Print all of the records below again without a single difference.

━━━━━━━━

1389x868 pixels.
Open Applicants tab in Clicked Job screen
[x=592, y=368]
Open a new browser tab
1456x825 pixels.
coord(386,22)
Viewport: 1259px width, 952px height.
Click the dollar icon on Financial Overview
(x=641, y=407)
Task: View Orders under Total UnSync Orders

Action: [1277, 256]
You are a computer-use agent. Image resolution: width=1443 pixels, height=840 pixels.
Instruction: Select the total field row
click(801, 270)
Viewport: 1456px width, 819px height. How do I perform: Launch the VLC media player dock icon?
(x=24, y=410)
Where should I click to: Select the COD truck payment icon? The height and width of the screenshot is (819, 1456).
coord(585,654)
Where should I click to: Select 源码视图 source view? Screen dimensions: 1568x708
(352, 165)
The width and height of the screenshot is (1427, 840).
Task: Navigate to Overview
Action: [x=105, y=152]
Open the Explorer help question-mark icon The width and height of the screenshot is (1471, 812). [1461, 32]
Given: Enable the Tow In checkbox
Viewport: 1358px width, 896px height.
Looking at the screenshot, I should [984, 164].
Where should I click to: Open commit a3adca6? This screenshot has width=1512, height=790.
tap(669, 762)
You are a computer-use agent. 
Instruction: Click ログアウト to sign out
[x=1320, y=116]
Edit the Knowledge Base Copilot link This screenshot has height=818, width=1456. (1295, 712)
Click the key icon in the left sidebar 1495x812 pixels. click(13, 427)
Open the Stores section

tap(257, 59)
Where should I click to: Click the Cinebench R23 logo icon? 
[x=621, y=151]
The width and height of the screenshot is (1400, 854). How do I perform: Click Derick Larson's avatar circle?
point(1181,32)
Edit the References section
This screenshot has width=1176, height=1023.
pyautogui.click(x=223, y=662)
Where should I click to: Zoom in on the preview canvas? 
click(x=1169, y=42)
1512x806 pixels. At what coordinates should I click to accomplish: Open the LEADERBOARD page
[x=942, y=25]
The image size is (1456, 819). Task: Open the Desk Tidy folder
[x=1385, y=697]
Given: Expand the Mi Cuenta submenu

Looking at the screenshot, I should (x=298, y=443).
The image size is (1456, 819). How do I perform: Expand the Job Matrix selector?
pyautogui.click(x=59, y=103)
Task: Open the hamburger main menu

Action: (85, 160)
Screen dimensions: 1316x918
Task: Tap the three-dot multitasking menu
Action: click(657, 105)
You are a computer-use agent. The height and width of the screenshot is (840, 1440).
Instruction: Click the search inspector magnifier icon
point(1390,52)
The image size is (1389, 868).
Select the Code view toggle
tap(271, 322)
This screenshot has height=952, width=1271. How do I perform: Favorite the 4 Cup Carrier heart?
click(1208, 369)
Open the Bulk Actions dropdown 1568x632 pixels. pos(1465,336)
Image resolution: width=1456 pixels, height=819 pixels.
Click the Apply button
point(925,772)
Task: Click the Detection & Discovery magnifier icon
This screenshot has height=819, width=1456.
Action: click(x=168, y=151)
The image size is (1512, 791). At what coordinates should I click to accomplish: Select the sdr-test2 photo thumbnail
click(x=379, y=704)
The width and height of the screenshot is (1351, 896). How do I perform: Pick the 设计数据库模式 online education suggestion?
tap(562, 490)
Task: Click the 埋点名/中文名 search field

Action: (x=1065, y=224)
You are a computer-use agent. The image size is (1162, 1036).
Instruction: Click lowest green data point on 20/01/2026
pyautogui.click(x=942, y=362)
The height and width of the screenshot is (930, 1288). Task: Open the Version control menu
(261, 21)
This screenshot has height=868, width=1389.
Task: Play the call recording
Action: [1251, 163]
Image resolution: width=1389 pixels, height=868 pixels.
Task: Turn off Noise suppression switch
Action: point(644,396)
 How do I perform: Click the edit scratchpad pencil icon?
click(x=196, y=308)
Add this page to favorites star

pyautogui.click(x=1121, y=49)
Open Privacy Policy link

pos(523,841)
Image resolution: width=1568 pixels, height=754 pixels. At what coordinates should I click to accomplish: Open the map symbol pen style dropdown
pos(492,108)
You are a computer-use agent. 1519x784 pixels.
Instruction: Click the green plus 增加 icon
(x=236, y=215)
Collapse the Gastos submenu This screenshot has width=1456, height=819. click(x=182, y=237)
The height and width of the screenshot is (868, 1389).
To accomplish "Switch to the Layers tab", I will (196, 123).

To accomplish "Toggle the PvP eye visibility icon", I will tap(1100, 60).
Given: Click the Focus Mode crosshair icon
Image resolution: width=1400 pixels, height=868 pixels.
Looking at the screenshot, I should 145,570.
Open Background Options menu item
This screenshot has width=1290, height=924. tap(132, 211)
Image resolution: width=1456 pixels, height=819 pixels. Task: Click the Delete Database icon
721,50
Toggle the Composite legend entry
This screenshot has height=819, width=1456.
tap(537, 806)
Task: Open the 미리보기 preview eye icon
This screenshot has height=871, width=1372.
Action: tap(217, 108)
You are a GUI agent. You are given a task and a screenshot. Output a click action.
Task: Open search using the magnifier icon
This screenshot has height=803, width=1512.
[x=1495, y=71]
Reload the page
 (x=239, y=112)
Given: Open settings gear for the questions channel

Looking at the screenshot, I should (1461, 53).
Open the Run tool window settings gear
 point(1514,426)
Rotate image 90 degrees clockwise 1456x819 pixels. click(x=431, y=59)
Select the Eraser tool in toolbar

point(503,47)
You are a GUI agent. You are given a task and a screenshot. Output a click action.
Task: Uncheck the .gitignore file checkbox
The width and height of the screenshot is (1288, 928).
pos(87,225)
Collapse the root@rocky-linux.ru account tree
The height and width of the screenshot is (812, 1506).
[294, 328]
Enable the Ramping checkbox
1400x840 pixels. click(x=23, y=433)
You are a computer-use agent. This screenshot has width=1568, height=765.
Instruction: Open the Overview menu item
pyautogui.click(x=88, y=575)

━━━━━━━━

> [Expected answer]
1389x868 pixels.
Open Applicants tab in Clicked Job screen
[x=592, y=368]
Open a new browser tab
1456x825 pixels.
coord(386,22)
Viewport: 1259px width, 952px height.
Click the dollar icon on Financial Overview
(x=641, y=407)
Task: View Orders under Total UnSync Orders

Action: [1277, 256]
You are a computer-use agent. Image resolution: width=1443 pixels, height=840 pixels.
Instruction: Select the total field row
click(801, 270)
Viewport: 1456px width, 819px height. How do I perform: Launch the VLC media player dock icon?
(x=24, y=410)
Where should I click to: Select the COD truck payment icon? The height and width of the screenshot is (819, 1456).
coord(585,654)
Where should I click to: Select 源码视图 source view? Screen dimensions: 1568x708
(352, 165)
The width and height of the screenshot is (1427, 840).
Task: Navigate to Overview
Action: [x=105, y=152]
Open the Explorer help question-mark icon The width and height of the screenshot is (1471, 812). [1461, 32]
Given: Enable the Tow In checkbox
Viewport: 1358px width, 896px height.
Looking at the screenshot, I should [984, 164].
Where should I click to: Open commit a3adca6? This screenshot has width=1512, height=790.
tap(669, 762)
You are a computer-use agent. 
Instruction: Click ログアウト to sign out
[x=1320, y=116]
Edit the Knowledge Base Copilot link This screenshot has height=818, width=1456. (1295, 712)
Click the key icon in the left sidebar 1495x812 pixels. click(13, 427)
Open the Stores section

tap(257, 59)
Where should I click to: Click the Cinebench R23 logo icon? 
[x=621, y=151]
The width and height of the screenshot is (1400, 854). How do I perform: Click Derick Larson's avatar circle?
point(1181,32)
Edit the References section
This screenshot has width=1176, height=1023.
pyautogui.click(x=223, y=662)
Where should I click to: Zoom in on the preview canvas? 
click(x=1169, y=42)
1512x806 pixels. At what coordinates should I click to accomplish: Open the LEADERBOARD page
[x=942, y=25]
The image size is (1456, 819). Task: Open the Desk Tidy folder
[x=1385, y=697]
Given: Expand the Mi Cuenta submenu

Looking at the screenshot, I should (x=298, y=443).
The image size is (1456, 819). How do I perform: Expand the Job Matrix selector?
pyautogui.click(x=59, y=103)
Task: Open the hamburger main menu

Action: (85, 160)
Screen dimensions: 1316x918
Task: Tap the three-dot multitasking menu
Action: click(657, 105)
You are a computer-use agent. The height and width of the screenshot is (840, 1440).
Instruction: Click the search inspector magnifier icon
point(1390,52)
The image size is (1389, 868).
Select the Code view toggle
tap(271, 322)
This screenshot has height=952, width=1271. How do I perform: Favorite the 4 Cup Carrier heart?
click(1208, 369)
Open the Bulk Actions dropdown 1568x632 pixels. pos(1465,336)
Image resolution: width=1456 pixels, height=819 pixels.
Click the Apply button
point(925,772)
Task: Click the Detection & Discovery magnifier icon
This screenshot has height=819, width=1456.
Action: click(x=168, y=151)
The image size is (1512, 791). At what coordinates should I click to accomplish: Select the sdr-test2 photo thumbnail
click(x=379, y=704)
The width and height of the screenshot is (1351, 896). How do I perform: Pick the 设计数据库模式 online education suggestion?
tap(562, 490)
Task: Click the 埋点名/中文名 search field

Action: (x=1065, y=224)
You are a computer-use agent. The image size is (1162, 1036).
Instruction: Click lowest green data point on 20/01/2026
pyautogui.click(x=942, y=362)
The height and width of the screenshot is (930, 1288). Task: Open the Version control menu
(261, 21)
This screenshot has height=868, width=1389.
Task: Play the call recording
Action: [1251, 163]
Image resolution: width=1389 pixels, height=868 pixels.
Task: Turn off Noise suppression switch
Action: point(644,396)
 How do I perform: Click the edit scratchpad pencil icon?
click(x=196, y=308)
Add this page to favorites star

pyautogui.click(x=1121, y=49)
Open Privacy Policy link

pos(523,841)
Image resolution: width=1568 pixels, height=754 pixels. At what coordinates should I click to accomplish: Open the map symbol pen style dropdown
pos(492,108)
You are a computer-use agent. 1519x784 pixels.
Instruction: Click the green plus 增加 icon
(x=236, y=215)
Collapse the Gastos submenu This screenshot has width=1456, height=819. click(x=182, y=237)
The height and width of the screenshot is (868, 1389).
To accomplish "Switch to the Layers tab", I will (196, 123).

To accomplish "Toggle the PvP eye visibility icon", I will tap(1100, 60).
Given: Click the Focus Mode crosshair icon
Image resolution: width=1400 pixels, height=868 pixels.
Looking at the screenshot, I should 145,570.
Open Background Options menu item
This screenshot has width=1290, height=924. tap(132, 211)
Image resolution: width=1456 pixels, height=819 pixels. Task: Click the Delete Database icon
721,50
Toggle the Composite legend entry
This screenshot has height=819, width=1456.
tap(537, 806)
Task: Open the 미리보기 preview eye icon
This screenshot has height=871, width=1372.
Action: tap(217, 108)
You are a GUI agent. You are given a task and a screenshot. Output a click action.
Task: Open search using the magnifier icon
This screenshot has height=803, width=1512.
[x=1495, y=71]
Reload the page
 (x=239, y=112)
Given: Open settings gear for the questions channel

Looking at the screenshot, I should (1461, 53).
Open the Run tool window settings gear
 point(1514,426)
Rotate image 90 degrees clockwise 1456x819 pixels. click(x=431, y=59)
Select the Eraser tool in toolbar

point(503,47)
You are a GUI agent. You are given a task and a screenshot. Output a click action.
Task: Uncheck the .gitignore file checkbox
The width and height of the screenshot is (1288, 928).
pos(87,225)
Collapse the root@rocky-linux.ru account tree
The height and width of the screenshot is (812, 1506).
[294, 328]
Enable the Ramping checkbox
1400x840 pixels. click(x=23, y=433)
You are a computer-use agent. This screenshot has width=1568, height=765.
Instruction: Open the Overview menu item
pyautogui.click(x=88, y=575)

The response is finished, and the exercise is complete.